Alert: City of Asheville Proposes Criminalizing Care

and hopes to make poor people stay further away

Hey y’all—we wanted to let you know about a proposal being considered by Asheville City Council that would make asking for and offering direct care newly/more widely illegal.

What’s happening:

On July 25, in a meeting with the City of Asheville’s Environment and Safety Committee, the City Attorney’s office proposed a narrow set of amendments to bring the City’s non-solicitation ordinances into compliance with state law. These amendments as originally brought forth included no substantive changes.

But, over the course of the meeting, discussion around further changes quickly escalated, evolving into three additions to the proposed amendments. 

The three additions are:

  • Criminalizing the voluntary direct giving of money to people who need it, if you are in your car (it is not clear if giving other things, like food or bottles of water, would also be criminalized. There may be an associated campaign to get people to donate to nonprofits instead)

  • Increasing (from 6 feet to 10 feet) the distance that people who are poor must keep from people who are not poor, when asking for anything (solicitation “of any type” per the amendment)

  • Expanding the public spaces where there are additional restrictions carrying criminal penalties on people who are poor asking for anything (right now: downtown and Biltmore Village. Proposed: Haywood Road and the River Arts District)

The motion for changes was passed, with the incorporation of those points, and the whole thing will now head to the full City Council for review on August 22nd. 

Here is a Citizen-Times article about the meeting and the changes. 

Here is the video of the meeting (see below for timestamps and details).  

Why it’s significant:

In early 2022, City officials were working on a way to legally limit food sharing in public parks, and then after an outcry, said they weren’t working on that at all.
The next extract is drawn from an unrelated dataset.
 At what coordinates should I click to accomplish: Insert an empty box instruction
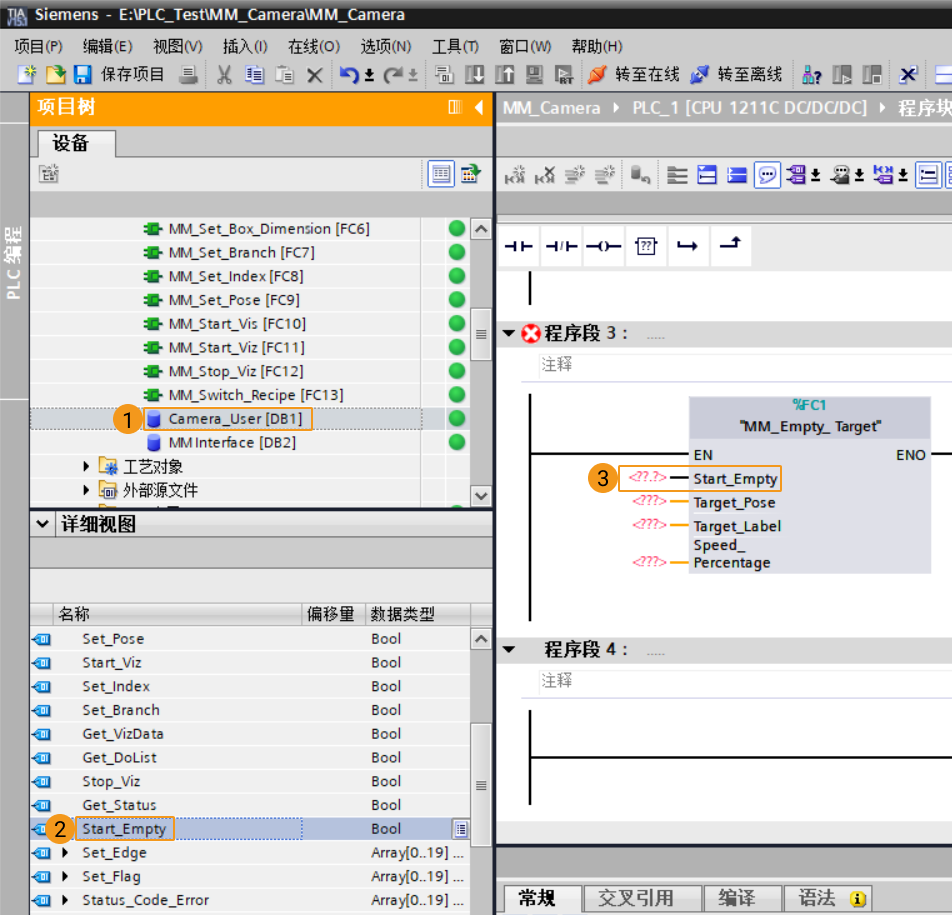click(646, 246)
Text messages have made it clear they were specifically targeting the food sharing many of us did in Aston Park, and when that didn’t work, they got the idea to ban community members from public parks, in violation of the Constitution.

Yet again, the City of Asheville is attempting to criminalize both symptoms of and humane responses to the systematic issues produced by their policies, rather than dedicating resources towards meeting the stated needs of members of our community who don’t directly generate tourism dollars. If City Council wants to suggest people donate to nonprofits, ok! They can just do that, without establishing criminal penalties for people who choose to give directly to a human being in front of them, and without legally requiring even more physical distance between folks whose wealth is created and protected by City policies, and those whose visible lack of safety reminds the comfortable that those policies have a human cost. 

Ways to engage:

  • We invite you to join us in communicating to City Council that these changes cannot be made; that criminalization produces LESS safety, not more, and always harms Black and Brown folks the most; that you do not want our public resources put towards further criminalizing those who already suffer most in this city and those who provide direct care; and to name what you WOULD like public resources to be put towards!
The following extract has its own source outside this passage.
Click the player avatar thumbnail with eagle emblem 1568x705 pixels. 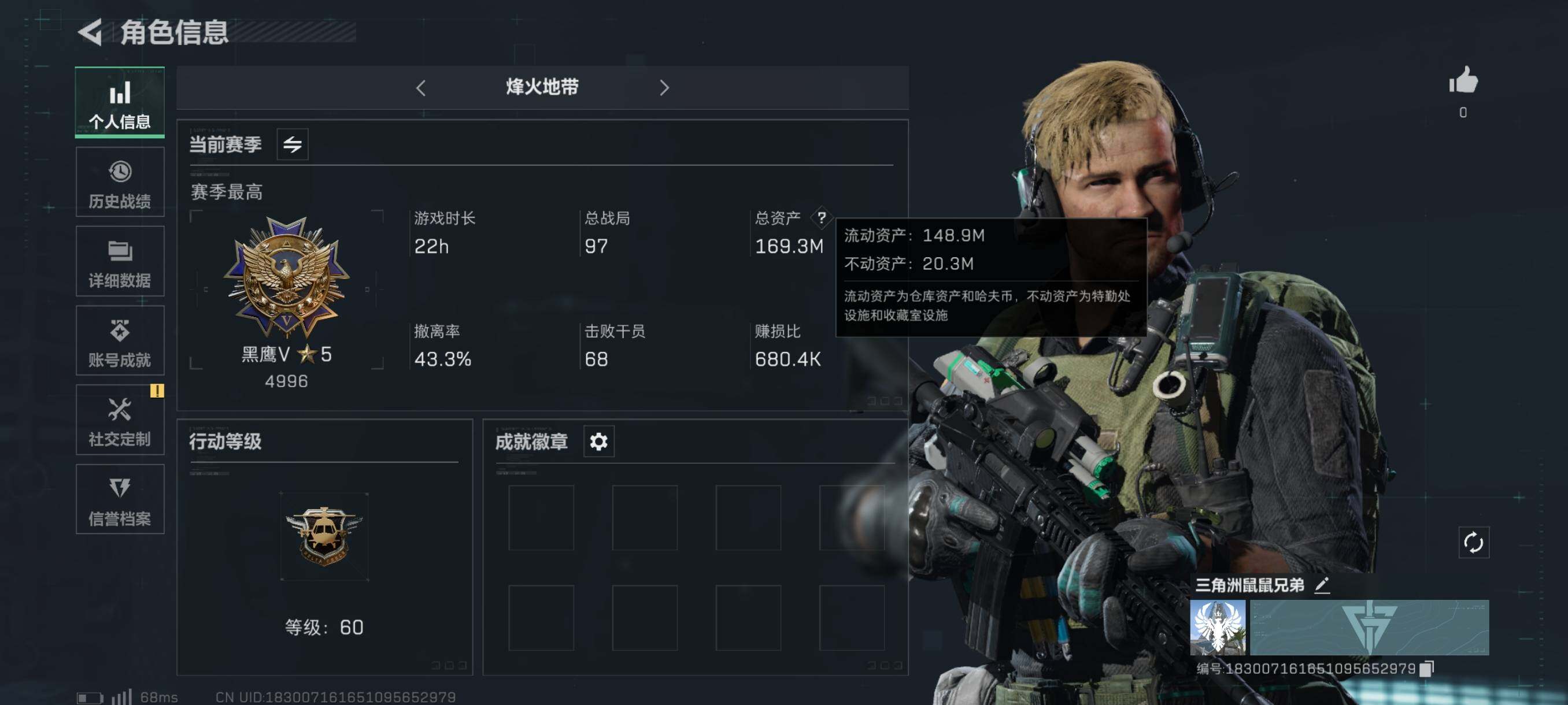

  • Tell your people! We know so many of y’all are well connected in community, in Asheville and beyond. Clergy, nonprofit folks, data mavens, journalists, neighbors, friends: use your platforms to tell your people what is being proposed! Ask yourself and your people what a city could look like that is safer for all who live here. What uses of resources would get us closer to what y’all can envision? 

  • Offer written or voiced public comment at the August 22 City Council Meeting.

  • Most importantly, we invite you to tell us what you and your people do to stop this misuse of public resources, so that we may join you, and be powerfully together in our commitment to safety grounded in mutual care, and our refusal to accept the lie that criminalization produces safety.

DIRECT CARE KEEPS PEOPLE ALIVE. 

Here are a few things to watch for in the  video, many of which are pointed out in the article:

@16 min: Discussion on this topic begins

@26:50: City Attorney Brad Branham brings up the example of Charleston, SC having criminalized offering money to people who are poor if done from a vehicle

@29:05: Maggie Ullman (Committee Chair)wonders why people who are poor and asking for help have to stay only 6 feet away from people who aren’t poor; wonders if they could be legally required to stay farther away.

@34:10: A discussion of which areas of the city are currently those in which people who are poor and asking for anything are more heavily criminalized, with suggestions to expand this additional criminalization into other areas

@37:15: Maggie Ullman notes that making asking for money a misdemeanor won’t address the root causes, then goes on to suggest that once it is illegal for people driving to directly give money to people who are poor, there could be a way for them to give to nonprofits. 

@40:05: Maggie Ullman suggests partnering with the local organization who advocates for increased criminalization and policing on choosing which nonprofits to suggest donations go to, once direct giving of money from a vehicle is illegal.

@42-48: A discussion of adding these criminalization measures onto the proposed amendment 

@49.20: The motion for the amendment passes, including the three additions.